65

I'm not sure if this is a proper programming question, but it's something that has always bothered me, and I wonder if I'm the only one.

When initially learning C++, I understood the concept of references, but pointers had me confused. Why, you ask? Because of how you declare a pointer.

Consider the following:

void foo(int* bar) { } int main() { int x = 5; int* y = NULL; y = &x; *y = 15; foo(y); } 

The function foo(int*) takes an int pointer as parameter. Since I've declared y as int pointer, I can pass y to foo, but when first learning C++ I associated the * symbol with dereferencing, as such I figured a dereferenced int needed to be passed. I would try to pass *y into foo, which obviously doesn't work.

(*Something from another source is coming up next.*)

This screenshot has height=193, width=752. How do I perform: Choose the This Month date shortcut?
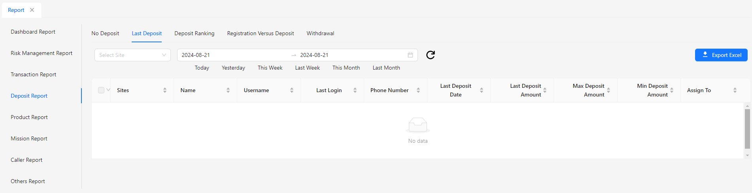[346, 68]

Wouldn't it have been easier to have a separate operator for declaring a pointer? (or for dereferencing). For example:

void test(int@ x) { } 
14
  • 11
    This question can't be answered, only speculated upon. Commented Dec 31, 2011 at 0:58
  • 21
    @bmargulies It can be answered directly; the creator of C wrote a document explaining exactly why this is so. Commented Dec 31, 2011 at 1:15
  • 4
    A question can be in the form of genuine curiosity, right? In fact, I find Crashworks' answer to be just that, a direct answer to my question. So why could this only be speculated upon? Commented Dec 31, 2011 at 1:16
  • 3
    @ildjarn: This isn't discussion-based, there's a clear answer to the question and we've all given it. Commented Dec 31, 2011 at 1:35
  • 2
    It might make sense to take out the phooehy case and reduce the code to a simplified main. I removed reference from the tags, as the question does not seem to be about references at all. Although the related question might be: "Why is the address-of operator (&) also used to declare a reference?" It is also overloaded in a similar fashion. Commented Dec 31, 2011 at 1:39

6 Answers 6

92

In The Development of the C Language, Dennis Ritchie explains his reasoning thusly:

The second innovation that most clearly distinguishes C from its predecessors is this fuller type structure and especially its expression in the syntax of declarations... given an object of any type, it should be possible to describe a new object that gathers several into an array, yields it from a function, or is a pointer to it.... [This] led to a declaration syntax for names mirroring that of the expression syntax in which the names typically appear. Thus,

int i, *pi, **ppi; declare an integer, a pointer to an integer, a pointer to a pointer to an integer. The syntax of these declarations reflects the observation that i, *pi, and **ppi all yield an int type when used in an expression.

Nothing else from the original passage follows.